Native to the tropical rainforests of Central and South America, Peace Lilies are a fairly easy plant to take care of. Below you will find our complete Peace Lily care guide to help you look after your plant and spot any issues that may occur.
I love the sunshine but too much direct light will damage my leaves.
I don’t like my soil to be too dry or too soggy. Little and often is what I’m after.
I thrive in humid environments so please mist my leaves every so often.
I need soil specifically for indoor plants as it will retain the right amount of water.
Whether you're looking to make sure your Peace Lily is in it's perfect conditions, or looking to see if one could work for your space. We've got you covered.
Although they’re native to brighter areas, the Peace Lily can handle a wide variety of lighting conditions. They’ll be happy in any spot, dim or bright. It’s worth noting however that they’ll only flower in brighter areas.
As they’re not particular picky, you can water your Peace Lily relatively sparingly. It won’t react badly if you miss a watering every so often. You can also just pop them in the shower once a week to clean the leaves off at the same time.
If you’re lucky enough to have a bathroom that gets good light throughout the day, it would be the perfect spot for your Peace Lily. The added humidity from showers and running water will surely be appreciated.
Being native to the rainforest, Peace Lily very keen on high humidity. To make it easy you can simply mist the plant a couple of times a week, or even place it on a pebble bath. We have a great post all about raising the humidity for your plants if you want to find out more.
Watch out if you have have a cat or dog around as unfortunately Peace Lilies are toxic to dogs, cats and other animals! Pets that ingest the leaves will start to salivate and paw at their mouths very quickly, so give this one a miss if you have a pet in the house.
One thing that makes Peace Lilies easy to care for is that they thrive in the natural temperatures of your home.

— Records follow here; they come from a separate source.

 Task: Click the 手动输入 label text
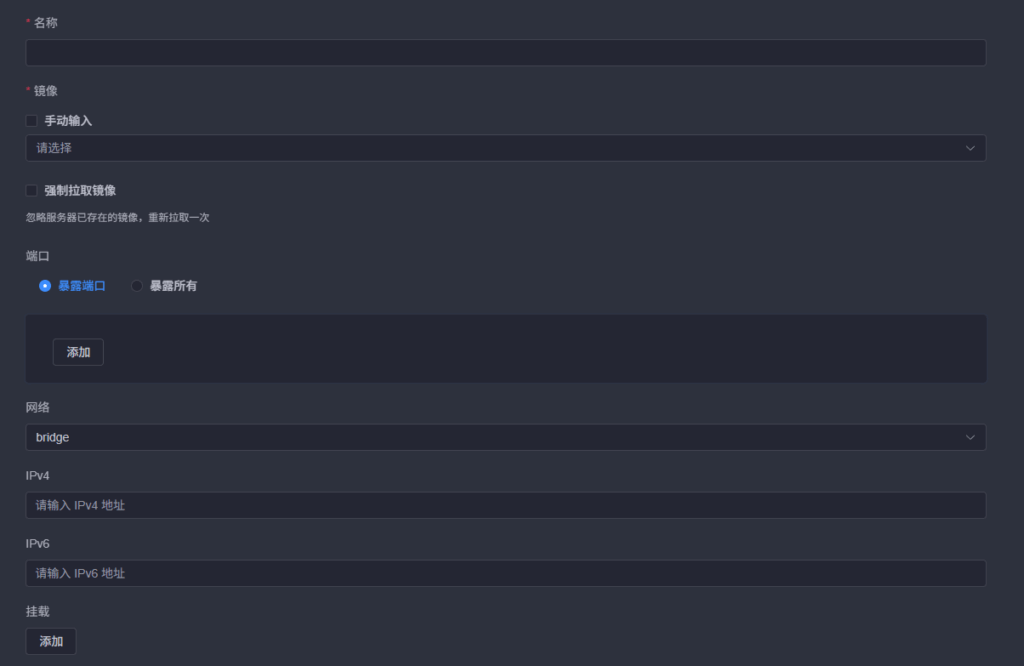click(68, 120)
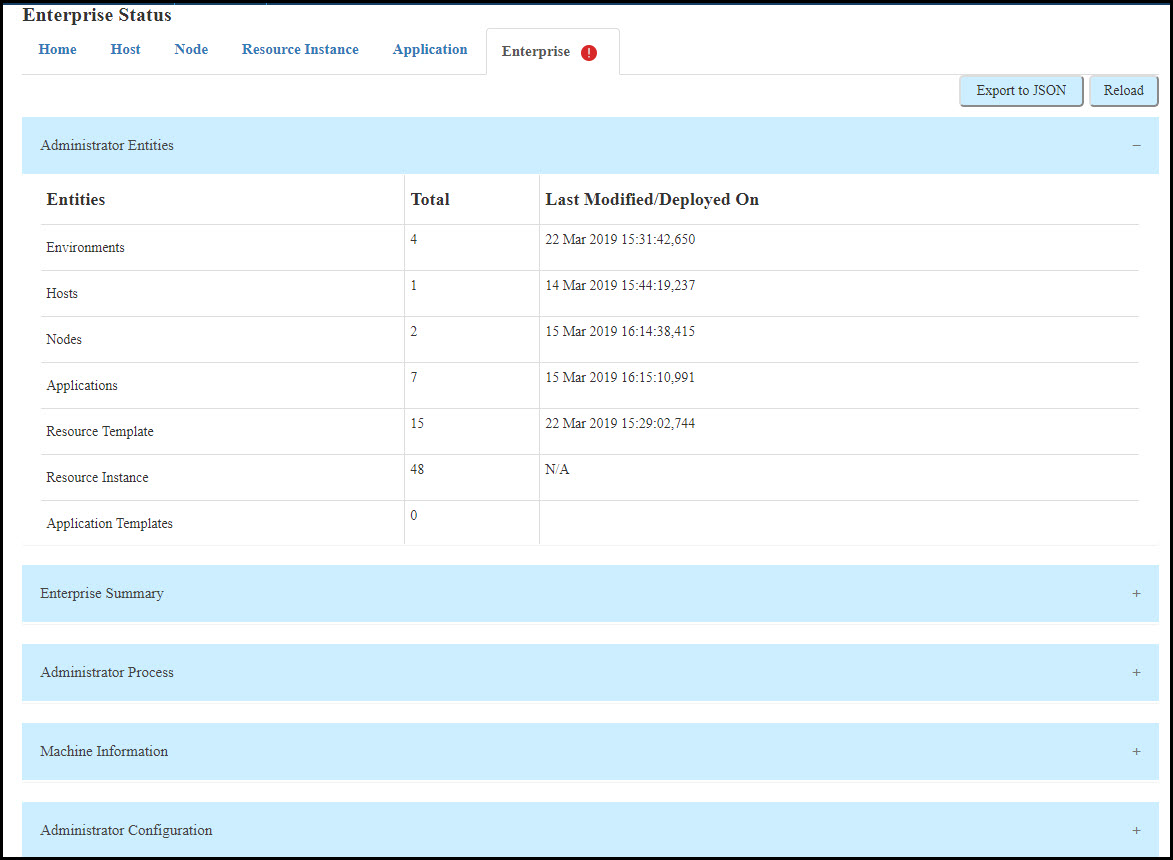This screenshot has height=860, width=1173.
Task: Expand Administrator Process using plus icon
Action: pyautogui.click(x=1136, y=673)
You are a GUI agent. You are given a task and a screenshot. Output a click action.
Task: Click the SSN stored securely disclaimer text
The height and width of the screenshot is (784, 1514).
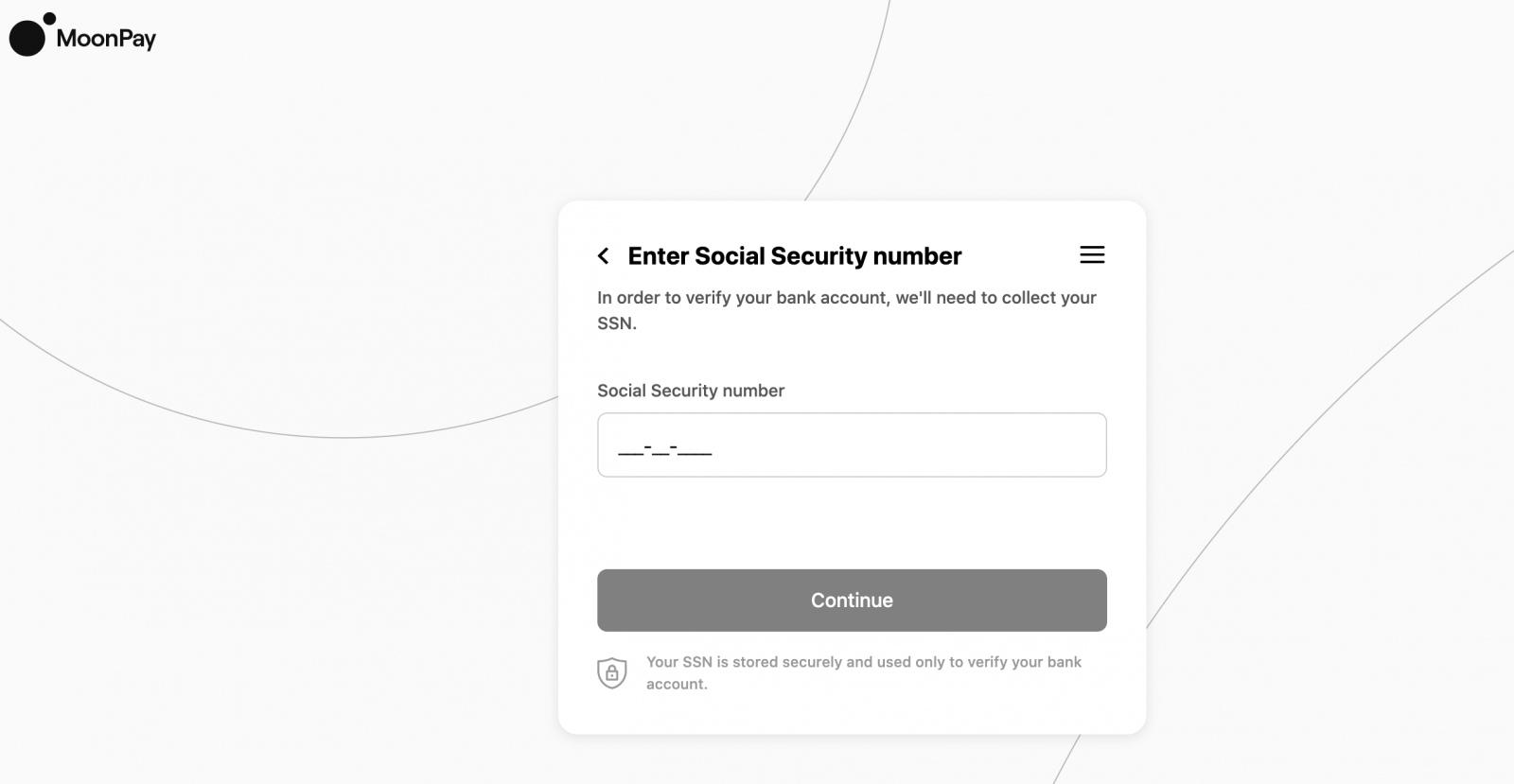[x=863, y=672]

Avoid placing it near any drafty windows or doors though as the cool air from outside can cause shock for the plant.
Unfortunately, Peace Lilies cannot be propagated from a leaf or stem cutting. Instead, the best way to propagate a Peace Lily is through diving the mother plant into several smaller plants. Make sure each section has a good chunk of the root system and be careful when separating the roots as you don’t want to cause too much damage.
Here are some common issues that you might run into. It's important to diagnose any issues early to give your plant the best chance of bouncing back.
Yellow leaves on your Peace Lily is a sign that your plant isn’t happy with it’s lighting conditions. Too much or too little light causes yellowing in the leaves. Move your Peace Lily to a new spot and give it a week to settle in before moving again if there’s no change.
Brown leaf tips on your Peace Lily is most likely a watering or drainage problem. Make sure that you plant isn’t waterlogged and the soil has a way to drain out excess liquid. We have a great post on how to increase drainage for you houseplants available here.
Peace Lilies will only flower if they’re getting bright enough light. Try moving your plant to a brighter spot and see what happens!
There’s a quick and easy solution for Peace Lily leaves that are drooping – just a little bit more water. Water your Peace Lily in the morning and watch the leaves go back to normal over the day, they bounce back super quickly!
The leaves of your Peace Lily will start to curl up if it’s getting soo much bright sunlight. Try moving it to a spot where it will get more indirect light through the day.